Una de las cosas por las que discutía diariamente con mis padres era porque yo deseaba que me regalaran un perro. Hasta se podría decir que hice varios méritos para conseguir mi objetivo; me portaba bien, recogía las cosas de mi cuarto, sacaba buenas calificaciones en la escuela, etc.
Finalmente una mañana desperté sobresaltado al escuchar unos fuertes ladridos frente mi cama.
- ¡Es un cachorrito! Exclamé con algarabía.
- Te lo has ganado – Dijo mi madre.
Aquel perrito apenas podía dar unos pasos, tenía su pelaje de color café claro y los ojos negros como la noche. Inmediatamente nos hicimos amigos, tanto así que todas las tardes salía al patio a jugar con él hasta que oscurecía (olvidando inclusive a veces varias tareas que encomendaban).
Así transcurrieron los años y el vínculo se fue afianzando más y más. De pronto, un día de verano mi padre llegó con la noticia de que finalmente le habían dado en su empresa un merecido periodo vacacional. Nos mostró a mi madre y a mí los pasajes de avión y las reservaciones del hotel.
- Excelente papá pero… Qué vamos hacer con Rob (léase mi adorada mascota). No tenemos con quien dejarlo.
- Por supuesto que sí. No te olvides de la tía Abigaíl, a ella le fascinan los animales. Replicó mi padre.
Total, siguiendo sus sugestiones, hice lo que él me indicó.
Fueron unas vacaciones maravillosas, vimos el mar azul en todo su esplendor, paseamos por la arena y el sol había tostado nuestra piel otorgándole ese color dorado que sólo el Caribe te puede dar.
Desgraciadamente cuando llegamos a casa de mi tía Abigaíl nos recibió con la noticia de que Rob se había escapado “brincándose” la cerca. Desilusionado y cabizbajo regrese a casa. Mis padres intentaron hacerme sentir mejor con la llegada de otro animal parecido pero jamás fue lo mismo.

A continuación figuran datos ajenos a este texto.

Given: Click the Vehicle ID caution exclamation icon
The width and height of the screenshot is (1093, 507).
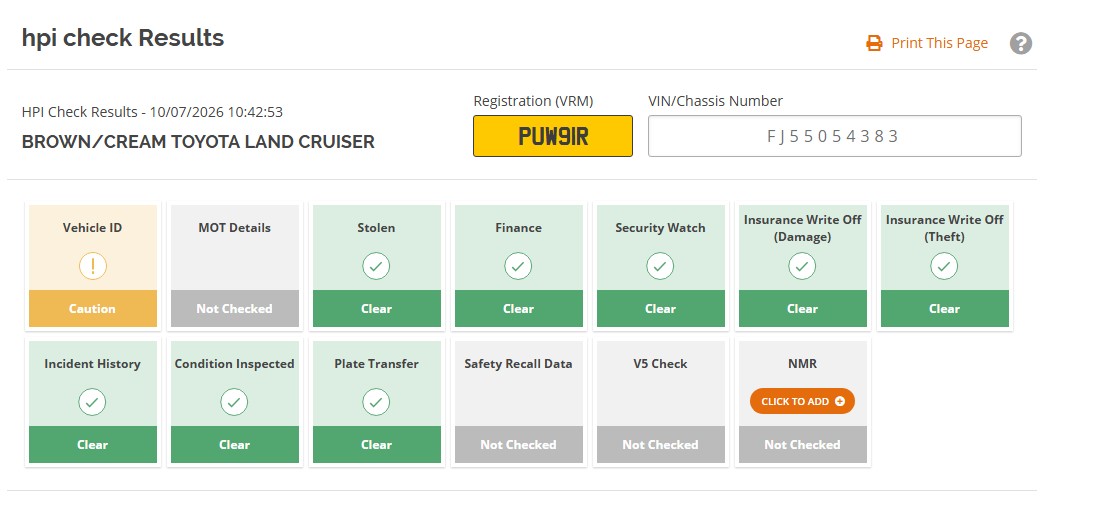Looking at the screenshot, I should [93, 266].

Transcurridos exactamente ocho años escuché unos ladridos que me parecieron muy familiares. Fui corriendo al patio trasero de mi casa y me encontré con Rob que había regresado. Sólo que noté enseguida que no era el mismo de antes, aparte de la edad, ahora sus ojos yacían inyectados de sangre y sus colmillos parecían de acero.
Me quedé petrificado sin hablar y sin moverme. El perro se me abalanzó y me mordió la cara hasta que se cansó. Luego del ataque, simplemente su silueta se desvaneció en el viento. Actualmente llevo más de 20 cirugías reconstructivas y aún no consigo articular una sola palabra. Cualquier ladrido me produce un miedo tremendo.